3.2/ The entrance to heaven isn’t based on the knowledge of God or His teaching; but on doing them.

            Jesus continues, “Then you will begin to say, `We ate and drank in your presence, and you taught in our streets.' But he will say, `I tell you, I do not know where you come from; depart from me, all you workers of iniquity!’”

            The Christians only by name or those practice their religion by outside observances shall never achieve salvation. The household’s answer didn’t mention of knowing him; but emphasized on doing the works of iniquity.

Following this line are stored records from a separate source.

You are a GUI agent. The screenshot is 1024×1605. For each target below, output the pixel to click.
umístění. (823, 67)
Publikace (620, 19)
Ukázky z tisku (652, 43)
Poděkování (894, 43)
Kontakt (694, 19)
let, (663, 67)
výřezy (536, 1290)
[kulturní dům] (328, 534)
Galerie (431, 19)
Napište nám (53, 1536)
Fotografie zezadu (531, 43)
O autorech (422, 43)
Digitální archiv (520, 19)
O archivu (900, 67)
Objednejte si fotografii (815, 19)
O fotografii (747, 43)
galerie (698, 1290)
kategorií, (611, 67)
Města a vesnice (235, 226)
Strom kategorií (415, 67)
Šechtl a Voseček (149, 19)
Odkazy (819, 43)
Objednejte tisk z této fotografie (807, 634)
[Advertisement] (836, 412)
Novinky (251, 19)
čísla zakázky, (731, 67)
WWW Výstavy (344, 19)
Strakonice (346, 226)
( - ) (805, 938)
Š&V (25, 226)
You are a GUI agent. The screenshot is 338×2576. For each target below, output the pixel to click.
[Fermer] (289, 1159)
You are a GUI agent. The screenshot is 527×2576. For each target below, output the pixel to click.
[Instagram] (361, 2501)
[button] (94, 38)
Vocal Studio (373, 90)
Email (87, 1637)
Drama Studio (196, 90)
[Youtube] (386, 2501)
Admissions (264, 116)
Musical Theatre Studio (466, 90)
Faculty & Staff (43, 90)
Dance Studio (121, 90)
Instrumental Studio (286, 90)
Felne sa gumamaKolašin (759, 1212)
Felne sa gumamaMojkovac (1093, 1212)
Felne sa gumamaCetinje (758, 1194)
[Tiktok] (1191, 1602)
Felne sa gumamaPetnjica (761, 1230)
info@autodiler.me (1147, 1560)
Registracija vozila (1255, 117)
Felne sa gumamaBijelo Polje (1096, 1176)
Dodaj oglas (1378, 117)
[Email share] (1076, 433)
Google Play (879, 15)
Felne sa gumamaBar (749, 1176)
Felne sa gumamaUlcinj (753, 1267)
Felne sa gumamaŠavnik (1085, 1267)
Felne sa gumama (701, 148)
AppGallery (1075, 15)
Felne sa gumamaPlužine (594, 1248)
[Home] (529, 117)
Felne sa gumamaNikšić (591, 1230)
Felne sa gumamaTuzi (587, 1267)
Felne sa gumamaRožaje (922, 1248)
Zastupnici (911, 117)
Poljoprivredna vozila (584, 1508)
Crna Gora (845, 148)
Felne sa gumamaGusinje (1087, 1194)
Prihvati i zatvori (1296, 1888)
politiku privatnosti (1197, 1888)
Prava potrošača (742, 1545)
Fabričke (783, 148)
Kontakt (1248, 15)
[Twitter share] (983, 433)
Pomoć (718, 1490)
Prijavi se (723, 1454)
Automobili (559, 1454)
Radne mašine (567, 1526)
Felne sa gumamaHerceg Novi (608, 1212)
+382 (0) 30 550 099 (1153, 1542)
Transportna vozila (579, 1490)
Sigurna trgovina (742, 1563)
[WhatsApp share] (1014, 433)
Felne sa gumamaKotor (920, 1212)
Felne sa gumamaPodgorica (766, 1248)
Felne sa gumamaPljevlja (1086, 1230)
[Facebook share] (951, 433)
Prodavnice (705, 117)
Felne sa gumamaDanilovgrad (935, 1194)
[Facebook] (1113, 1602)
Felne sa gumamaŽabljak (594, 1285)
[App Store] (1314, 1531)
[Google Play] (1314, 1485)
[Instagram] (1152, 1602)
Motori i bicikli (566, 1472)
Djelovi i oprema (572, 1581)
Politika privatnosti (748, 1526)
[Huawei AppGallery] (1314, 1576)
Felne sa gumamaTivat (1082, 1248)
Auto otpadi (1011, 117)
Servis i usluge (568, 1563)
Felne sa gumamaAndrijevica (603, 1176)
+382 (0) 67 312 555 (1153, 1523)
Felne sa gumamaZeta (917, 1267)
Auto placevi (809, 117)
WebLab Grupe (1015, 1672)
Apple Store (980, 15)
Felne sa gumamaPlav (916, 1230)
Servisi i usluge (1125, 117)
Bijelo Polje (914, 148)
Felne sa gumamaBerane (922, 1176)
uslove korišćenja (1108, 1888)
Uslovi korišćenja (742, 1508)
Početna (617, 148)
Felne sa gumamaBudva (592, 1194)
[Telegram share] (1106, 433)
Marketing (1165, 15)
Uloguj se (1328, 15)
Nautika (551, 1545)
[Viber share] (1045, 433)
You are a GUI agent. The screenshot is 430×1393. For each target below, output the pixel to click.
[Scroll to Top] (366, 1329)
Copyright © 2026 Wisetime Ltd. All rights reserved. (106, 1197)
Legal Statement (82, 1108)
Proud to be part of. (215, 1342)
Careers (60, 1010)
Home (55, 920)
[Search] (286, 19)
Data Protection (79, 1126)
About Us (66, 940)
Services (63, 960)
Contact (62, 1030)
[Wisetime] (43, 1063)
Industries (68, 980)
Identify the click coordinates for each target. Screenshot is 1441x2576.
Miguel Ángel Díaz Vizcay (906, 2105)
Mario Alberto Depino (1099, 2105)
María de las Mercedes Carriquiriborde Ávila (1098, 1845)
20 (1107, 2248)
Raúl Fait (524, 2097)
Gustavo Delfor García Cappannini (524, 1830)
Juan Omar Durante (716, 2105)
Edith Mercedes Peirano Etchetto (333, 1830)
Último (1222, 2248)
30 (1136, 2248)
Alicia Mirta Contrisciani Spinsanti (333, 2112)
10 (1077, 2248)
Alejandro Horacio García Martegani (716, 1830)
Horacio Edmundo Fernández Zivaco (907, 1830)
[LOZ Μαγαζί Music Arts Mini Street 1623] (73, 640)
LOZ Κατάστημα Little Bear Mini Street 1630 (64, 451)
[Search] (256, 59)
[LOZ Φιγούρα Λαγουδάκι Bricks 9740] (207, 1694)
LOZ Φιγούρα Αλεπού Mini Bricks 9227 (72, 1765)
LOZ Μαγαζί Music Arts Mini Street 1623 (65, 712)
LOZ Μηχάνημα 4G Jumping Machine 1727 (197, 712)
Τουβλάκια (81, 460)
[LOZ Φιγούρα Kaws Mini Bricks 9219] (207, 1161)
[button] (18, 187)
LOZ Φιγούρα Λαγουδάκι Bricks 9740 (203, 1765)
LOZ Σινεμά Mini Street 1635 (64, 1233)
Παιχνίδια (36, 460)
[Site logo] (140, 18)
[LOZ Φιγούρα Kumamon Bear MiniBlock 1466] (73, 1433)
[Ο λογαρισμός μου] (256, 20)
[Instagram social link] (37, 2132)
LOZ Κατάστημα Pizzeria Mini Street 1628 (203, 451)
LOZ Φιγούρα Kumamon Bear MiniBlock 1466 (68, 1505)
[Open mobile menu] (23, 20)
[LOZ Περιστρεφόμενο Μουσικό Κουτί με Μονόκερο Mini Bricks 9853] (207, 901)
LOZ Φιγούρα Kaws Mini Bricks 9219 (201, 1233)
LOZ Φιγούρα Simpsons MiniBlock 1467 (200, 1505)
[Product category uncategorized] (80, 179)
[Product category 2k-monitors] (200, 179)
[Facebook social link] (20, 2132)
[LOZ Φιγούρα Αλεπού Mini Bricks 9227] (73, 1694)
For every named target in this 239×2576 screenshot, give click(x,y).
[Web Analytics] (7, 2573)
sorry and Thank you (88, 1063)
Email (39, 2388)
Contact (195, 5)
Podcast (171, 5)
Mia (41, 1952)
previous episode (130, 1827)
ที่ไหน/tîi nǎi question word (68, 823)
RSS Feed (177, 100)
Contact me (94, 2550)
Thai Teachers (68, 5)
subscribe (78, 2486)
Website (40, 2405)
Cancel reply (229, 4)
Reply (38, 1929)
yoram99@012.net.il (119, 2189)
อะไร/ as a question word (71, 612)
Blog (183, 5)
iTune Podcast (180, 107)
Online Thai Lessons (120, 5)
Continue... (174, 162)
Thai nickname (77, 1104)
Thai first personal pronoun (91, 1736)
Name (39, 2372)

            Salvation isn’t based on power or position; but it is extended to all who sincerely believe in God and practice what He teaches. Therefore, we shouldn’t take our pride on power, fame, position or richness of this world, because, “Some are last who will be first, and some are first who will be last.”

           

III. APPLICATION IN LIFE:                    

            - Nothing is more important than reaching the eternal life; we shouldn’t let anything to prevent us to reach this goal.

            - God is the merciful Father; He shall use all possible ways to help us to live with Him forever, including punishments. We should wisely recognize them, endure sufferings, and correct all of our sins.

            - The name “Christian” isn’t enough for us to enter the kingdom of heaven, we must respond to the requirements of the Gospel. We shouldn’t easily fall into the devil’s trap by selecting the religion which doesn’t require keeping the laws; has fewer laws; or requires only believing in heart.